The inside was crawling with hexes. Purple triangles painted along the cabinet walls, repeated and layered, one after another. Triangles upon triangles.
Lowering himself fully, he sat cross-legged on the kitchen floor, humming as he studied the markings. The father, against his wife’s hushed protests, edged into the kitchen. He stopped behind Regilon and exhaled in relief when he saw the cabinet was empty.
Something was in here after all.
“Who drew these?” the Gaverian asked.
“My son,” the earthen man said at once. “The one you came for. He started… acting strangely, before it happened.” Few would dare lie to a Gaverian.
Regilon stifled a yawn. “May I speak to your son in private?”
Maselli and Regilon descended the stairs together, leaving the apartment behind. They moved past the drying lines, past the community’s water tanks, the boy’s flip-flops slapping against the mud. Neighbours fetching water glanced up, only to turn away just as quickly, pretending not to see the Gaverian in their midst.

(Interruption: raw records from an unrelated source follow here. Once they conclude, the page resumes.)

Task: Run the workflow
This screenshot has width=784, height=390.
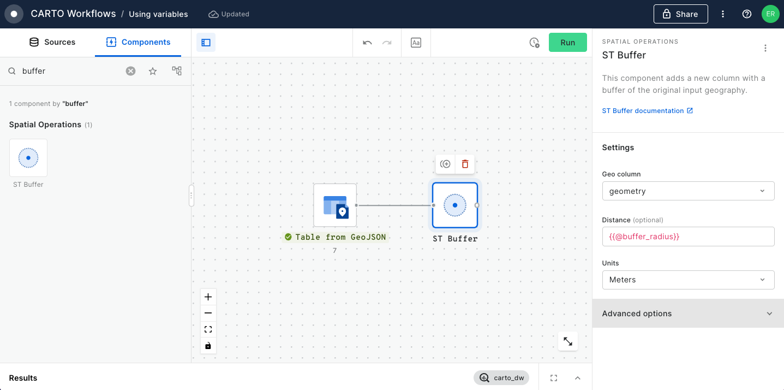Action: click(x=567, y=43)
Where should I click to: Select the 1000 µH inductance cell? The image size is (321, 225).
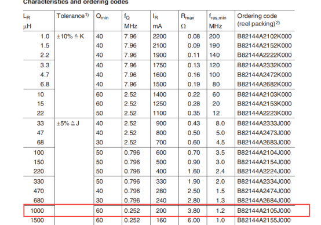[37, 211]
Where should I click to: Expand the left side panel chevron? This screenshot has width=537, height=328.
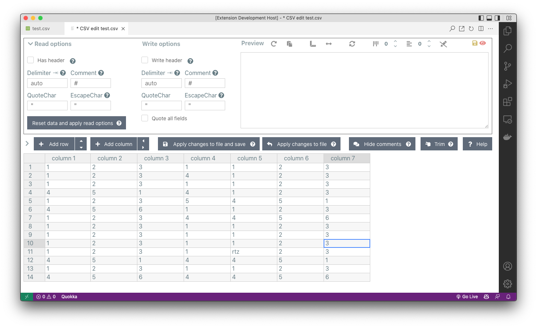point(26,143)
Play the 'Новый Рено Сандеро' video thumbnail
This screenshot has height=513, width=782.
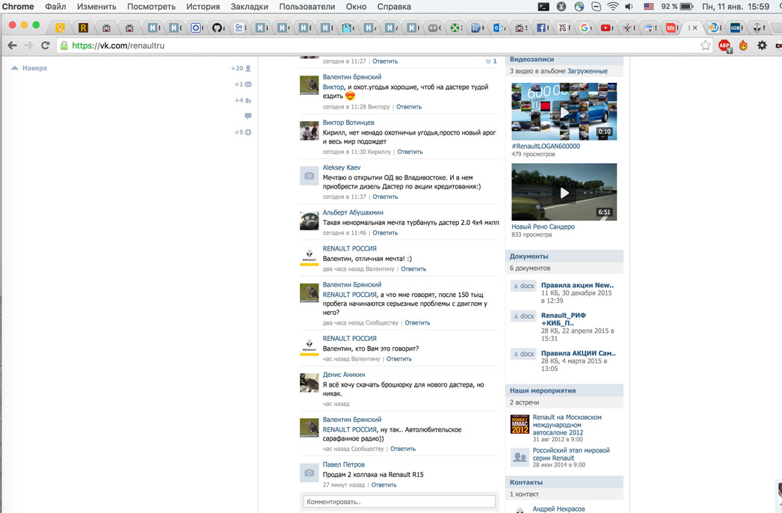pos(564,192)
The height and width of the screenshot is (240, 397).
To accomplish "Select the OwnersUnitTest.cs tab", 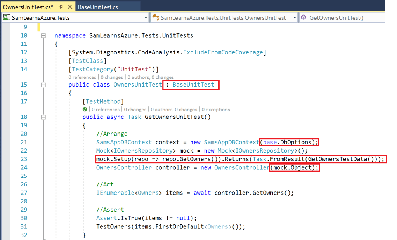I will [x=28, y=7].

They walked on, out beyond the community, past a pair of boots drying in the dirt. The ground softened beneath their feet as they neared the boundary of Blackwood: the forest itself.
Trees seldom spoke, but these whispered without end. They told Regilon he ought to hang himself, promising their branches would hold the rope. They recited the names of the dead and those yet to die. Fren Rheina’s soul, they murmured, would never find rest in this cursed place.

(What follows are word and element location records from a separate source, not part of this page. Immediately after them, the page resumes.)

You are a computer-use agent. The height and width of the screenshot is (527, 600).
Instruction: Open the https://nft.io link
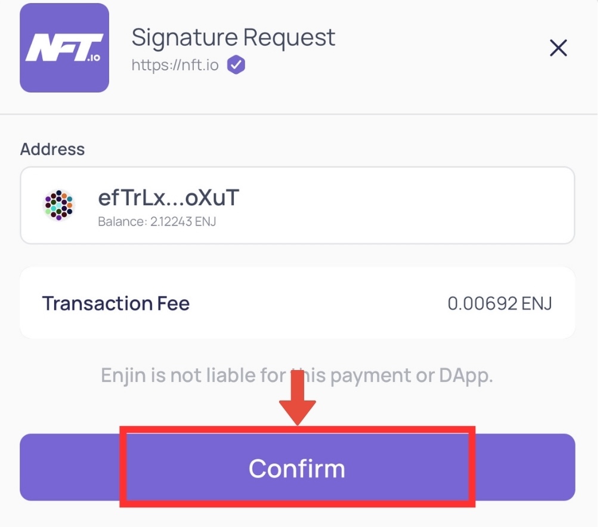click(x=175, y=65)
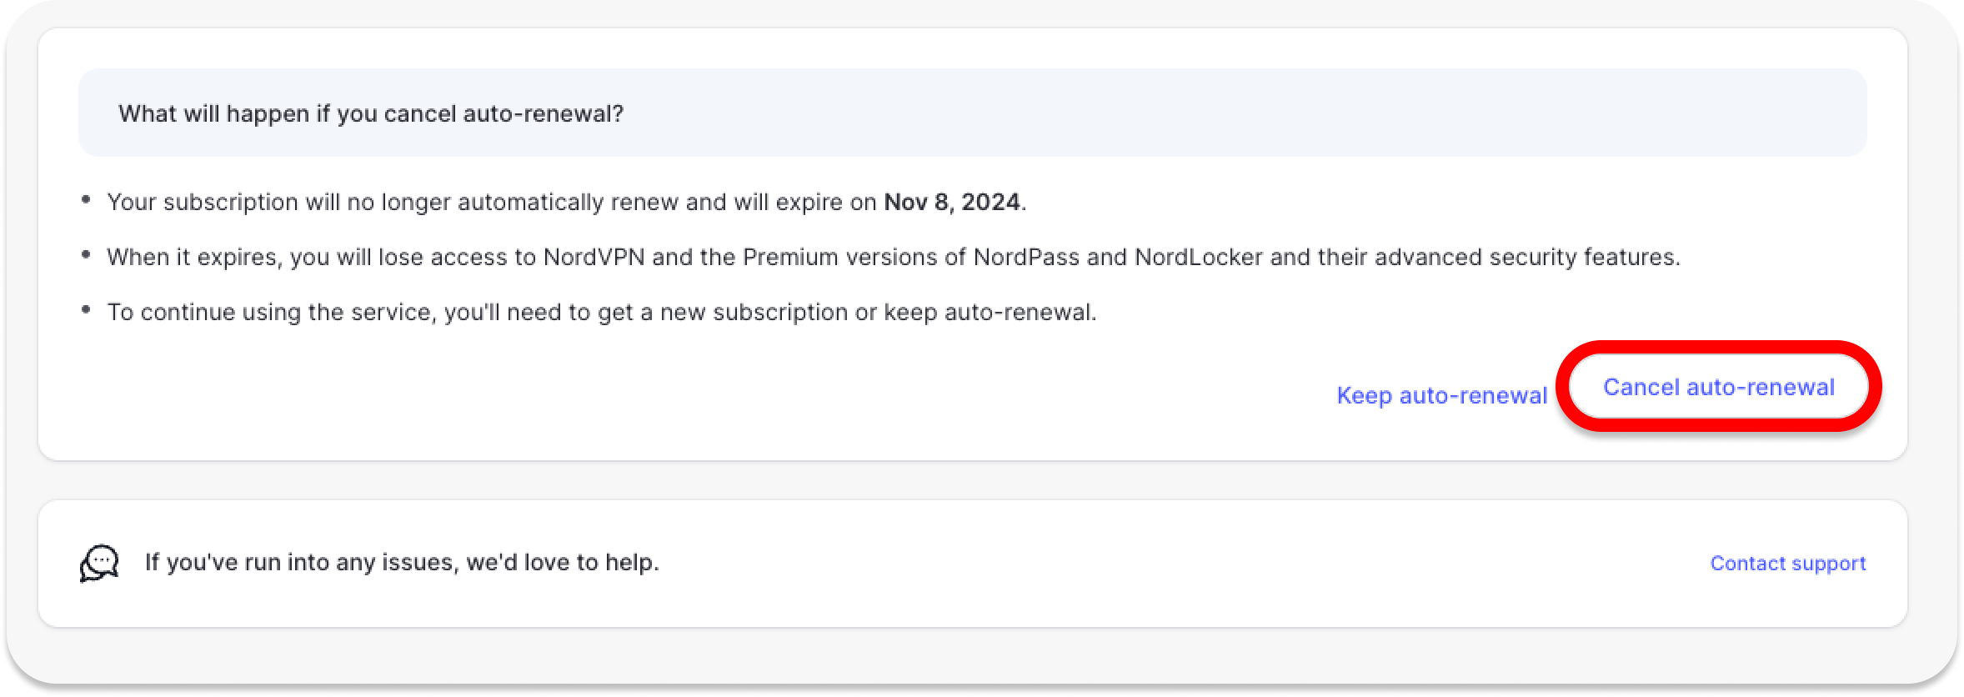Viewport: 1964px width, 697px height.
Task: Open the Contact support link
Action: pos(1787,564)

Regilon halted and the boy stopped beside him.
“Your heart doesn’t race like the others,” said Regilon. “Are you not afraid of me?”
“I am, Sir.”
“Did your father teach you to lie, or does it run in your blood?” Regilon’s tone hardened. “I know you’re hiding someone. I could have you all arrested and executed for conspiring with foreign powers. Own up, and I may consider mercy. Do not try to lie.” He pressed a finger against Maselli’s temple. “I can read your mind.”
“You can’t, Sir,” Maselli said, eyes turning away. “Only swayers can read minds, and…” He trailed off, distracted. The forest pulled at him. His gaze searched between the black trunks, as if something waited there, obvious yet unseen. “You’re no swayer, Sir.”
Perhaps the boy wasn’t lying. Perhaps there truly was something in the trees. No branch stirred, no leaves rustled — yet the child looked on, transfixed.
“What are you looking for?” Regilon asked.
Maselli swallowed. “What we were hiding, Sir. I don’t know how to describe it, but… it’s blacker than the trees.”
“Is that what’s been hiding in your home?”
“Yes, Sir,” Maselli said. “It’s a fae.”
Some soldiers had died in the forest only days ago. Regilon had assumed Genevie was the culprit. But Genevie wasn’t here — much as he wished she were.
“Will you kill it when you find it?” the boy asked.
Regilon gave a short, derisive snort. Without another word, he turned his back and strode away, putting as much distance between himself and Blackwood as he could.